Items from a dataset

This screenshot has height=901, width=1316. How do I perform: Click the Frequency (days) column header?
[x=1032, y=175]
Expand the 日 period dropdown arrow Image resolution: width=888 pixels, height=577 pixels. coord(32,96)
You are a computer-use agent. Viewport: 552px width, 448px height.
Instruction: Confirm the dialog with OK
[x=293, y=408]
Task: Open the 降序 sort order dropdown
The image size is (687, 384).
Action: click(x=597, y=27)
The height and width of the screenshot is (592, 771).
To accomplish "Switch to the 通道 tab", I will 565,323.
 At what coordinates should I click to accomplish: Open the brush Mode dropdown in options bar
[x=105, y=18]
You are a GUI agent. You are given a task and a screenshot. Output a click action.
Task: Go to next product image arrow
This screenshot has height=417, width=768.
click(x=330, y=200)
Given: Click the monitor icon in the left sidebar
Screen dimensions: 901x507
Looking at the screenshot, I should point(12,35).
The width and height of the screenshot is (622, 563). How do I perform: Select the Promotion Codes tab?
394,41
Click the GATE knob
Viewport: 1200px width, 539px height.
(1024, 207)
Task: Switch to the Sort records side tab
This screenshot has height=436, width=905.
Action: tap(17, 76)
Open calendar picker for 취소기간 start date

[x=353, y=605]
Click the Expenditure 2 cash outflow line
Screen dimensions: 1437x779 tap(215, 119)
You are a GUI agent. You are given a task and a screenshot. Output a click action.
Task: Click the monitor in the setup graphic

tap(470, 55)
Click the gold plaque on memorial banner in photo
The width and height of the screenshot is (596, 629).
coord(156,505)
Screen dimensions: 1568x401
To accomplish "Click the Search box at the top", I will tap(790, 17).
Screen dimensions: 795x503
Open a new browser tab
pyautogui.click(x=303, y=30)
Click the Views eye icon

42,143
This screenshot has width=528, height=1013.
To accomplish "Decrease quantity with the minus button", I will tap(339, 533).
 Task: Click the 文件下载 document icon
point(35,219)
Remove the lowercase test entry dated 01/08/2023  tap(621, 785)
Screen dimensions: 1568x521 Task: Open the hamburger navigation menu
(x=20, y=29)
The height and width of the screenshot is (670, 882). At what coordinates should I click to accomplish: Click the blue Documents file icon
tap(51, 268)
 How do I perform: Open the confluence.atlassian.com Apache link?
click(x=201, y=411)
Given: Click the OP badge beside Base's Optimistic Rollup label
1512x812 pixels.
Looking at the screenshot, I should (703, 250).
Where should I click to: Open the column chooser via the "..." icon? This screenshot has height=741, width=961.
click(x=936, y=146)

What is expected:
All of the records are to be reproduced exactly as they were given.

Answer to the problem:
This screenshot has height=901, width=1316. How do I perform: Click the Frequency (days) column header?
[x=1032, y=175]
Expand the 日 period dropdown arrow Image resolution: width=888 pixels, height=577 pixels. coord(32,96)
You are a computer-use agent. Viewport: 552px width, 448px height.
Instruction: Confirm the dialog with OK
[x=293, y=408]
Task: Open the 降序 sort order dropdown
The image size is (687, 384).
Action: click(x=597, y=27)
The height and width of the screenshot is (592, 771).
To accomplish "Switch to the 通道 tab", I will 565,323.
 At what coordinates should I click to accomplish: Open the brush Mode dropdown in options bar
[x=105, y=18]
You are a GUI agent. You are given a task and a screenshot. Output a click action.
Task: Go to next product image arrow
This screenshot has height=417, width=768.
click(x=330, y=200)
Given: Click the monitor icon in the left sidebar
Screen dimensions: 901x507
Looking at the screenshot, I should point(12,35).
The width and height of the screenshot is (622, 563). How do I perform: Select the Promotion Codes tab?
394,41
Click the GATE knob
Viewport: 1200px width, 539px height.
(1024, 207)
Task: Switch to the Sort records side tab
This screenshot has height=436, width=905.
Action: tap(17, 76)
Open calendar picker for 취소기간 start date

[x=353, y=605]
Click the Expenditure 2 cash outflow line
Screen dimensions: 1437x779 tap(215, 119)
You are a GUI agent. You are given a task and a screenshot. Output a click action.
Task: Click the monitor in the setup graphic

tap(470, 55)
Click the gold plaque on memorial banner in photo
The width and height of the screenshot is (596, 629).
coord(156,505)
Screen dimensions: 1568x401
To accomplish "Click the Search box at the top", I will tap(790, 17).
Screen dimensions: 795x503
Open a new browser tab
pyautogui.click(x=303, y=30)
Click the Views eye icon

42,143
This screenshot has width=528, height=1013.
To accomplish "Decrease quantity with the minus button", I will tap(339, 533).
 Task: Click the 文件下载 document icon
point(35,219)
Remove the lowercase test entry dated 01/08/2023  tap(621, 785)
Screen dimensions: 1568x521 Task: Open the hamburger navigation menu
(x=20, y=29)
The height and width of the screenshot is (670, 882). At what coordinates should I click to accomplish: Click the blue Documents file icon
tap(51, 268)
 How do I perform: Open the confluence.atlassian.com Apache link?
click(x=201, y=411)
Given: Click the OP badge beside Base's Optimistic Rollup label
1512x812 pixels.
Looking at the screenshot, I should (703, 250).
Where should I click to: Open the column chooser via the "..." icon? This screenshot has height=741, width=961.
click(x=936, y=146)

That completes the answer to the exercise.